## [TASK STATEMENT]
Check every line below, and copy those that include "computer".

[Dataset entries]
......

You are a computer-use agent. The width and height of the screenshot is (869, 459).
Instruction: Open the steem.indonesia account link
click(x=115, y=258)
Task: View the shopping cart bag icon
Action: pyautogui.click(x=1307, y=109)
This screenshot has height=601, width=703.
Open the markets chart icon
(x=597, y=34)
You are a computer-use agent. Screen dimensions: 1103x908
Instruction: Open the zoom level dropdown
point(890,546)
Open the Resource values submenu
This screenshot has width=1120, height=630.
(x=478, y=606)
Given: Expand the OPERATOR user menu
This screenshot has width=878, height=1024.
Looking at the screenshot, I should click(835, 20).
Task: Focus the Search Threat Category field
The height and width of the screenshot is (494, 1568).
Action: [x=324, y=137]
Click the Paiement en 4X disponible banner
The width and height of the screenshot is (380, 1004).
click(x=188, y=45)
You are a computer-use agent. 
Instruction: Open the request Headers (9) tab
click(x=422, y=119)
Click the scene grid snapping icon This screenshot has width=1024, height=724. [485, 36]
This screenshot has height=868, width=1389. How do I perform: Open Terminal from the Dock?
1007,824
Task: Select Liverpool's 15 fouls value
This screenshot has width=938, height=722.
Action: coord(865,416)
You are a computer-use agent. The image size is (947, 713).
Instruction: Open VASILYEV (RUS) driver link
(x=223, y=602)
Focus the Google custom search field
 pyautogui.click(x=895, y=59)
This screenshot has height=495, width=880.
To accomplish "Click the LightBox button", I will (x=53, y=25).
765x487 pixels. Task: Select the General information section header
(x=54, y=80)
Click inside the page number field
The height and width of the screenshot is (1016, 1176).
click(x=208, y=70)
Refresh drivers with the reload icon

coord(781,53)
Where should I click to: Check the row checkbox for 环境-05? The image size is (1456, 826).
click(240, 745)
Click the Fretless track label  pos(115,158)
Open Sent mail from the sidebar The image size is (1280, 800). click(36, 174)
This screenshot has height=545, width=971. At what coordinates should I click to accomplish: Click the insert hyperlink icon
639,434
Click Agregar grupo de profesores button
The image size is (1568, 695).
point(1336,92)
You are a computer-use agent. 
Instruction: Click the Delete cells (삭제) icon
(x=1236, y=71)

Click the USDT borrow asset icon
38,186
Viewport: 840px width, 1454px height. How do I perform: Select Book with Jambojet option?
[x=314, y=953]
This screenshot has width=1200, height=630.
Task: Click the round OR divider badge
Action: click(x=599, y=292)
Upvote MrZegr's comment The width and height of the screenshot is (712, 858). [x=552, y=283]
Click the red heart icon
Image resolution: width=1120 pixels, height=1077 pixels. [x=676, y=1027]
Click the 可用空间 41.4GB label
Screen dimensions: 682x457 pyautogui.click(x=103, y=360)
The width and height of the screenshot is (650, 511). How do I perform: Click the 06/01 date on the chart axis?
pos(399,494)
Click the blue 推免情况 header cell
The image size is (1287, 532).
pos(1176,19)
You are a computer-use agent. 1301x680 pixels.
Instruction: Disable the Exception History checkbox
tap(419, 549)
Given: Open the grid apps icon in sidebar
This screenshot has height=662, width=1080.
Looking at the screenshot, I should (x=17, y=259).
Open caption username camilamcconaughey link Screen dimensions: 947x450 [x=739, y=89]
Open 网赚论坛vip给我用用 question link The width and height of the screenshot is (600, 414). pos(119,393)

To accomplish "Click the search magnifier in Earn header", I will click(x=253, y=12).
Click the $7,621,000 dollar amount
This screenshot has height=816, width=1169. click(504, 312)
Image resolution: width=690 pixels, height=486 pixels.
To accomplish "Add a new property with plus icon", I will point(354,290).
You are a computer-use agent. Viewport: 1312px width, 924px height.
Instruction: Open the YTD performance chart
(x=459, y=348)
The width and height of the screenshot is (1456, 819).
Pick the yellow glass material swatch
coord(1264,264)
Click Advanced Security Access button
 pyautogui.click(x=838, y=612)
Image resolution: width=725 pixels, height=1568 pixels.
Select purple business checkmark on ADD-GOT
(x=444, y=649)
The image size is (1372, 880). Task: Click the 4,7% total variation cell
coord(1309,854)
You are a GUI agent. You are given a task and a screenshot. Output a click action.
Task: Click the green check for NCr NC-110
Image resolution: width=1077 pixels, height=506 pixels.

......

## [YOUR RESPONSE]
You are a computer-use agent. The width and height of the screenshot is (869, 459).
You are a computer-use agent. Screen dimensions: 1103x908
You are a computer-use agent. 
You are a computer-use agent. The image size is (947, 713).
You are a computer-use agent. 
You are a computer-use agent. 1301x680 pixels.
You are a computer-use agent. Viewport: 1312px width, 924px height.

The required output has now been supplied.